Why are there so many paved bridleways in the UK?

Hi,

I am working on better rules for the mkgmap default style regarding unpaved roads.
Up to now I thought that a highway=bridleway is a way with soft surface because in my home area
I only see those. My understanding is that a horse doesn’t like to go on a paved surface. So I wonder
why so many ways in the UK have the combination highway=bridleway and surface=paved.

Is this some local specialty?

Gerd

There are probably a few reasons why you’re seeing a discrepancy:

One is the preference in the UK for footway/bridleway/cycleway instead of “path” (with a complicated series of qualifiers).

Another is a highway=bridleway in the UK will likely be for mixed traffic (foot, horses, bicycles) rather than just horses as may be the case in more “regulated” countries.

Still another is that some “highway=bridleway” may actually be a mistagging for “designation=public_bridleway; highway=something else” (or date from before when “designation” tagging became commonplace.

I had a brief look locally http://overpass-turbo.eu/s/lOY and the ones I see do look fairly plausible.
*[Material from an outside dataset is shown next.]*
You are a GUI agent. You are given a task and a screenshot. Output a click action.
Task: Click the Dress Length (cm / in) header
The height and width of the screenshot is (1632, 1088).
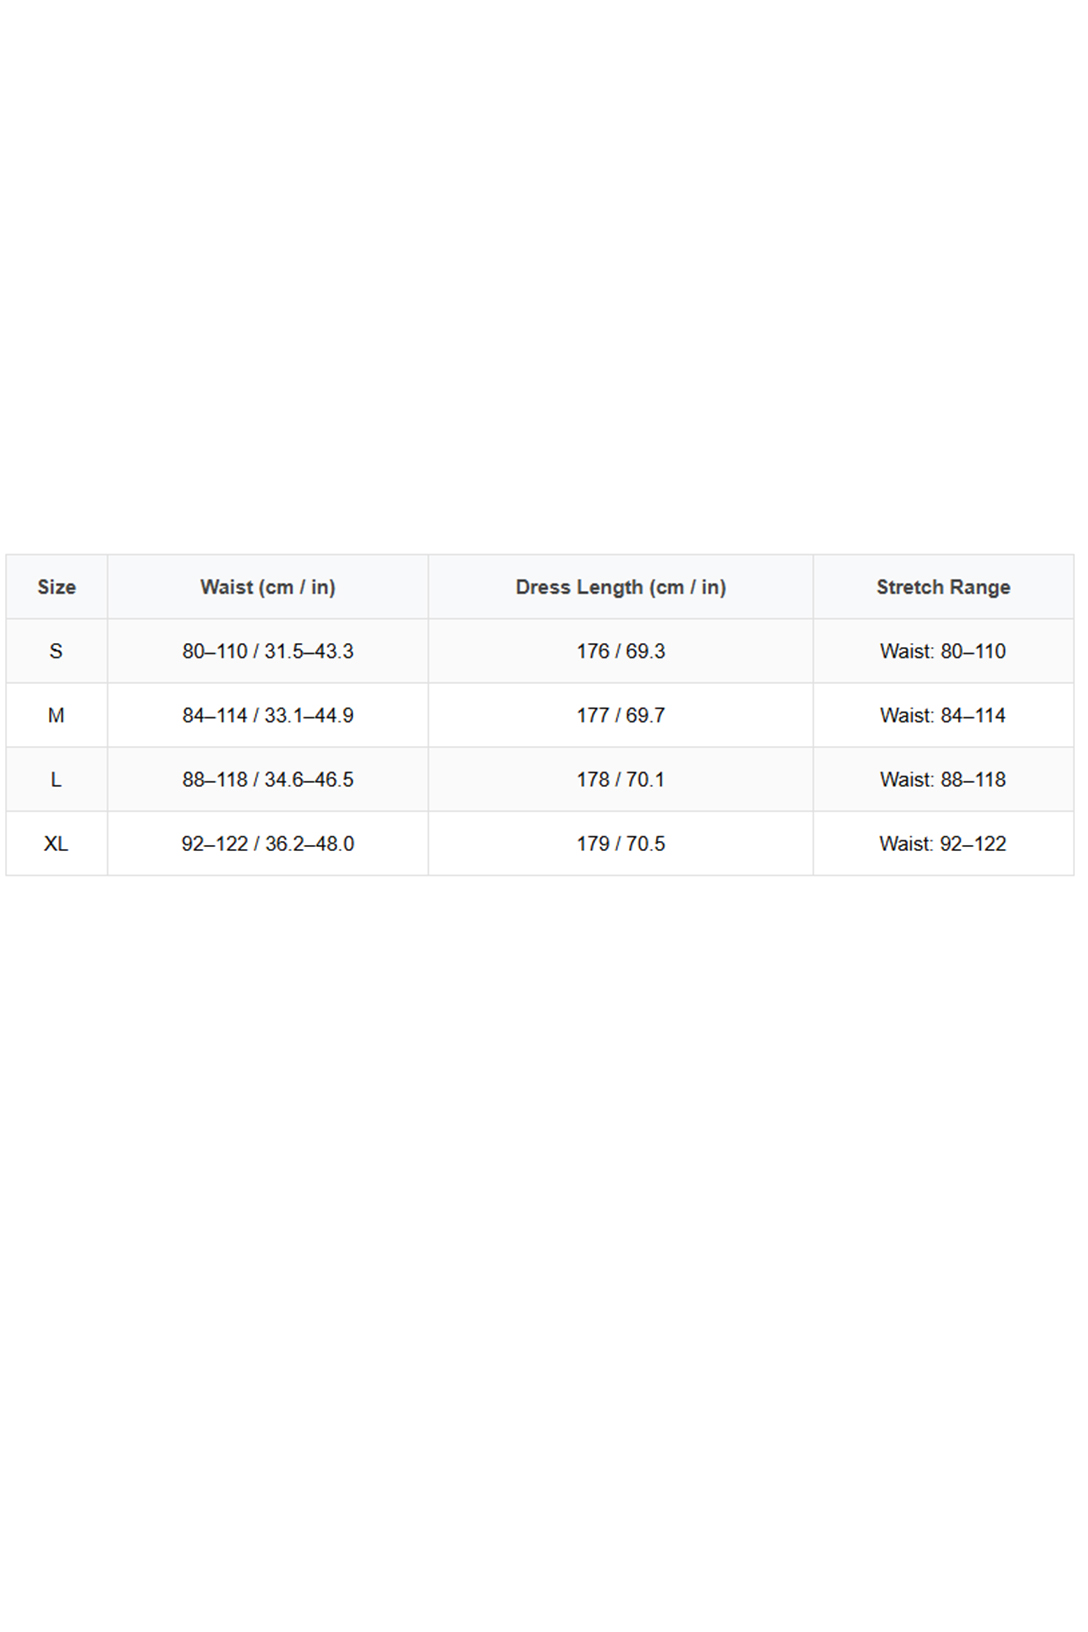pyautogui.click(x=621, y=587)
For example, https://www.openstreetmap.org/way/97044835/history definitely qualifies as a highway=bridleway - it’s a former miner’s track now optimised for horse traffic, and carries a fair amound of that, but is paved to deal when the river decides to flood. It’s not wide enough for 4 wheeled traffic.

OK, thanks, so I’ll treat highway=bridleway like other highway types reg. surface.